US troops working to arm and train soldiers iin West Africa.
Barmou and Braga met last month to “discuss anti-terrorism policy and tactics throughout the region,” according to a military news release. The Pentagon says that the US partnership with Niger’s army, especially its commandos, is key to countering militants.
Defense Department agencies partner with the Nigerien Army and Special Operators to fight violent extremism throughout Northwest Africa, but experts say the overwhelming focus on counterterrorism is part of the problem.
“The major issues fueling conflict in Niger and the Sahel are not military in nature — they stem from people’s frustration with poverty, the legacy of colonialism, elite corruption, and political and ethnic tensions and injustices.
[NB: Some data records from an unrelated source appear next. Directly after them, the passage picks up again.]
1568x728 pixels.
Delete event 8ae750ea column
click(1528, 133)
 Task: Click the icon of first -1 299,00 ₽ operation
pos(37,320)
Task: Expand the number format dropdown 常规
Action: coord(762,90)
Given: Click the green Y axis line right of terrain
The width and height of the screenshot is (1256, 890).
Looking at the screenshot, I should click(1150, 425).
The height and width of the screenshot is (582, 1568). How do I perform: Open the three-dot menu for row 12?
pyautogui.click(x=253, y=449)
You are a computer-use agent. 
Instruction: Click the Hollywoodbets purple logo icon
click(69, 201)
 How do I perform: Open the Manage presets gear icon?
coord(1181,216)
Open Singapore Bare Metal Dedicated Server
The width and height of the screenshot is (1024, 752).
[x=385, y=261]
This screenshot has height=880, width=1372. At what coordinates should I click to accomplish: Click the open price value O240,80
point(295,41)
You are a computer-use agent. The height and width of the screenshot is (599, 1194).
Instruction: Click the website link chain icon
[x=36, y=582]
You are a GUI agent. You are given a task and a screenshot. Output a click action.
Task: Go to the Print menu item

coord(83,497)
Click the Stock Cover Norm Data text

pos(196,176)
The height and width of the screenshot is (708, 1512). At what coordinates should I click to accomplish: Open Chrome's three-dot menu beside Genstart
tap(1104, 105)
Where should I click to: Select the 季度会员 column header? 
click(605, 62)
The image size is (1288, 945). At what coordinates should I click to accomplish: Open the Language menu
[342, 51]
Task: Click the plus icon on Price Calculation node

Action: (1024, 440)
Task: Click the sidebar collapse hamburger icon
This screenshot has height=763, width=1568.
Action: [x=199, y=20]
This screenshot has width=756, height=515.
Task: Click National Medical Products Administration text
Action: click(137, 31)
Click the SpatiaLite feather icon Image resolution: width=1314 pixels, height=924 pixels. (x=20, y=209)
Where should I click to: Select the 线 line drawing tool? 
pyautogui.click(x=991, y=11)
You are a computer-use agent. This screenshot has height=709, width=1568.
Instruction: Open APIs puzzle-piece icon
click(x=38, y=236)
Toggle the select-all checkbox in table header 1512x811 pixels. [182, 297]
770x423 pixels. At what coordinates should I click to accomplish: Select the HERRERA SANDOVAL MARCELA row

Yet rather than address these issues, the US government has prioritized sending weapons and funding and training the region’s militaries to wage their own wars on terror,” said Stephanie Savell, co-director of the Costs of War Project at Brown University, and an expert on US military efforts in West Africa.
“One of the hugely negative consequences has been to empower the region’s security forces at the expense of other government institutions, and this is surely one factor in the slate of coups we’ve seen in Niger, Burkina Faso, and elsewhere in recent years.”
The Nigerien Embassy in Washington, DC, did not respond to The Intercept’s request for comment. The US State Department also did not reply to The Intercept’s requests for information prior to publication.